For printing, here are the local cost, and how I would do it. If you really need photorealism, I would go with quality material, and use rubber cement, and color 8.5*11 pieces of paper. If you calculate the margin of the printer at the copy store which are smaller than 1/4 inch, you might make something 7 feet 4 (88 inches (which is 11 * 8, 8 being the printable area on the width size of standard paper)) inches by 3 feet and 6 (42 inches (which is 4 * 10.5, 10.5 being the printable area on the length size of standard paper)) by using
4 X11 = 44 standard color prints, which would costs in my area 37.40$ + taxes. Which is way less expensive. More, you can just choose to no print the unused sheets (those around the head for example). You can get printed in a 44 pages pdf by using illustrator (using tile options in the printing menu).
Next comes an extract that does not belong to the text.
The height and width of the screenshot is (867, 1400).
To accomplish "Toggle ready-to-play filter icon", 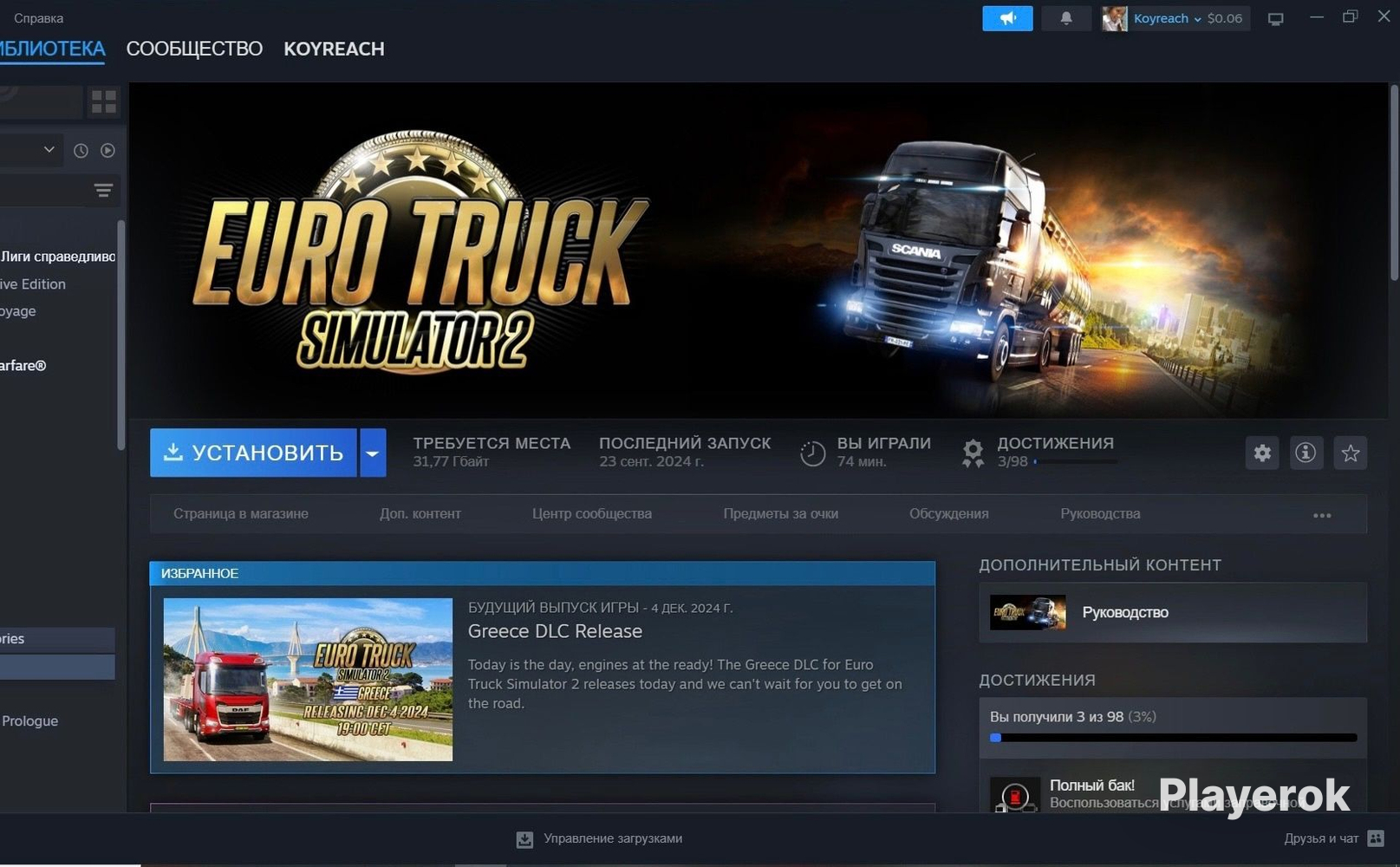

Usually, for 2 or 3 bucks, the local copy store will use their evil cut machine to cut out the unprinted zones of the paper, so you won't have to cut them by yourself.
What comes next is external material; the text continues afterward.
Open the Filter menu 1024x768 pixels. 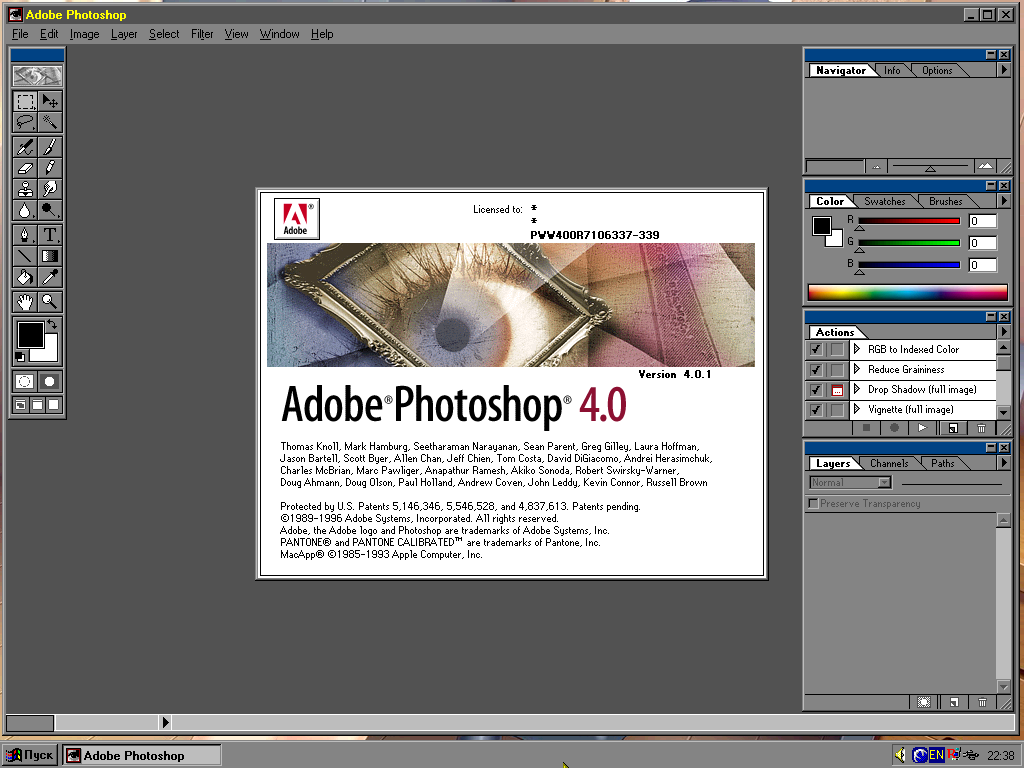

It's still expensive, if you don't really need photorealism, so here's two other plans:
- Use illustrator, and traces the main shapes in black, to get something that looks like the original, like a stencil. This could be long if you never used illustrator, but it's workable. Print black and white. This is not uber cool, but you're price fell down to:
44 * 0.07 = 3.08. (price from the copy store)
- If you are sorta proficient in illustrator, you might think about using 3-4 colors or more. Just finish you're work in color, and change back the color info to some writings (like this zone is #ff0000). Use crappy acrylic paint and you got some really awesome painting of someone, for probably 5 more bucks (especially if you got big pots of primary colors hanging around). With that trick you can forgot rubber cement and just wheat paste the paper down to the cardboard. Total cost: 5 + 3.08 = 8.08 bucks.